A client has been prescribed a monoamine oxidase inhibitor (MAOI). Which dietary restriction should the nurse emphasize during discharge instructions?
- A. Avoid foods high in potassium.
- B. Avoid foods high in calcium.
- C. Avoid foods high in tyramine.
- D. Avoid foods high in sodium.
Correct Answer: C
Rationale: The correct answer is C: Avoid foods high in tyramine. Clients taking MAOIs should avoid foods high in tyramine to prevent hypertensive crisis. Tyramine is found in aged, fermented, or spoiled foods. Choices A, B, and D are incorrect because potassium, calcium, and sodium restrictions are not specifically required for clients taking MAOIs.
When assessing a client's behavior for potential aggression, what behavior would be recognized as the highest predictor of future violence?
- A. Pacing and restlessness
- B. Verbal threats
- C. History of violence
- D. Substance abuse
Correct Answer: C
Rationale: A history of violence is considered the highest predictor of future violence.
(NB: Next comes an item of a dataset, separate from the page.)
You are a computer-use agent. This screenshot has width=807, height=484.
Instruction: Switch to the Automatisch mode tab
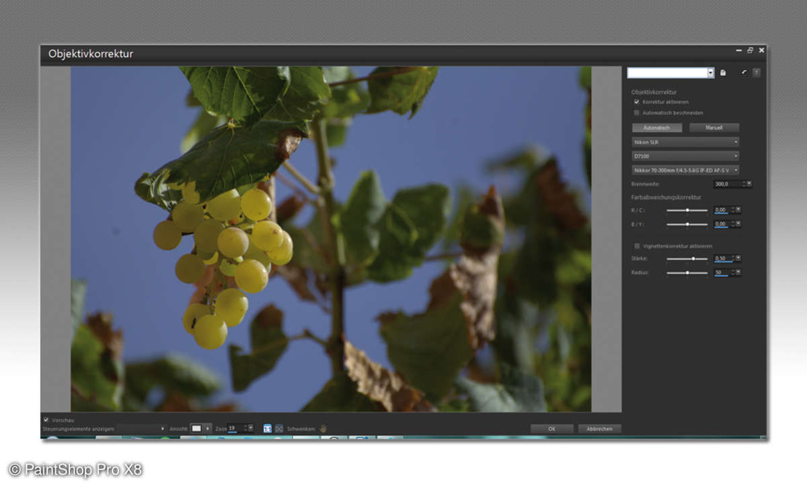(x=657, y=128)
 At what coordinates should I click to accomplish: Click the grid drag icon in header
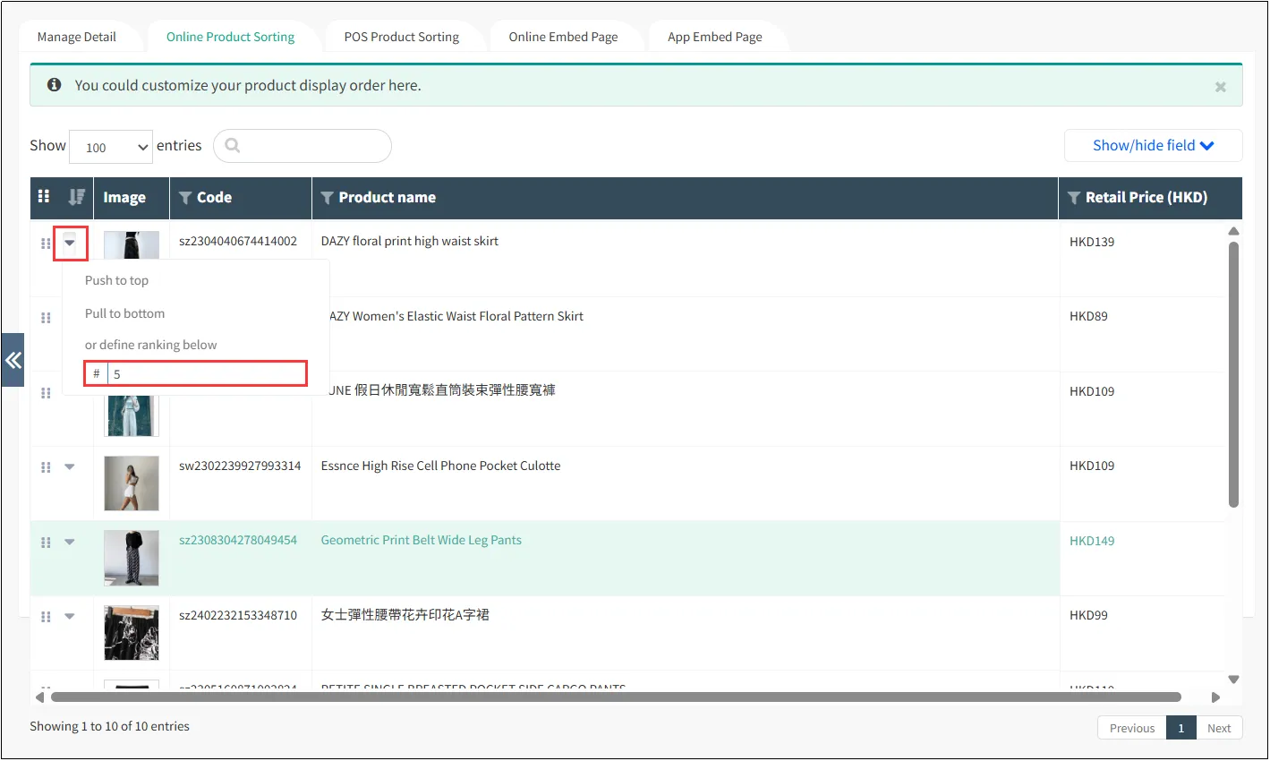tap(44, 196)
Clients who have a history of violent behavior are more likely to engage in violent acts in the future compared to those who exhibit other behaviors such as pacing, making verbal threats, or having substance abuse issues. Understanding a client's history of violence is crucial in assessing the risk of potential aggression and violence. Pacing and restlessness, verbal threats, and substance abuse can be concerning behaviors but do not carry the same predictive value for future violence as a documented history of violent behavior.
A client has been diagnosed with depersonalization/derealization disorder. Which of the following behaviors should the nurse expect?
- A. Feelings of detachment from one's body
- B. Fear of gaining weight
- C. Paralysis of a limb
- D. Episodes of hypomania
Correct Answer: A
Rationale: Depersonalization/derealization disorder is characterized by feelings of detachment from one's body or surroundings. Individuals with this disorder may feel like they are observing themselves from outside their body or that the world around them is unreal. Therefore, the nurse should expect behaviors such as feelings of detachment from one's body (A). Fear of gaining weight (B) is more indicative of an eating disorder, paralysis of a limb (C) could be related to neurological issues, and episodes of hypomania (D) are associated with mood disorders like bipolar disorder, but not specifically with depersonalization/derealization disorder.
A client with borderline personality disorder is admitted to the psychiatric unit. Which intervention should the nurse implement to promote the client's safety?
- A. Implement a no-harm contract with the client.
- B. Monitor the client closely for signs of self-harm.
- C. Encourage the client to participate in recreational activities.
- D. Encourage the client to maintain a structured daily routine.
Correct Answer: A
Rationale: When a client with borderline personality disorder is admitted to a psychiatric unit, implementing a no-harm contract is a crucial intervention to promote the client's safety. A no-harm contract is a formal agreement between the client and the healthcare provider stating that the client commits to not harm themselves or others. This intervention helps in establishing boundaries and promoting safety by enhancing communication and accountability between the client and the healthcare team. Monitoring the client closely for signs of self-harm (Choice B) is important but does not directly address promoting safety through a formal agreement. Encouraging participation in recreational activities (Choice C) and maintaining a structured daily routine (Choice D) are beneficial interventions but may not directly address the immediate safety concerns of a client with borderline personality disorder.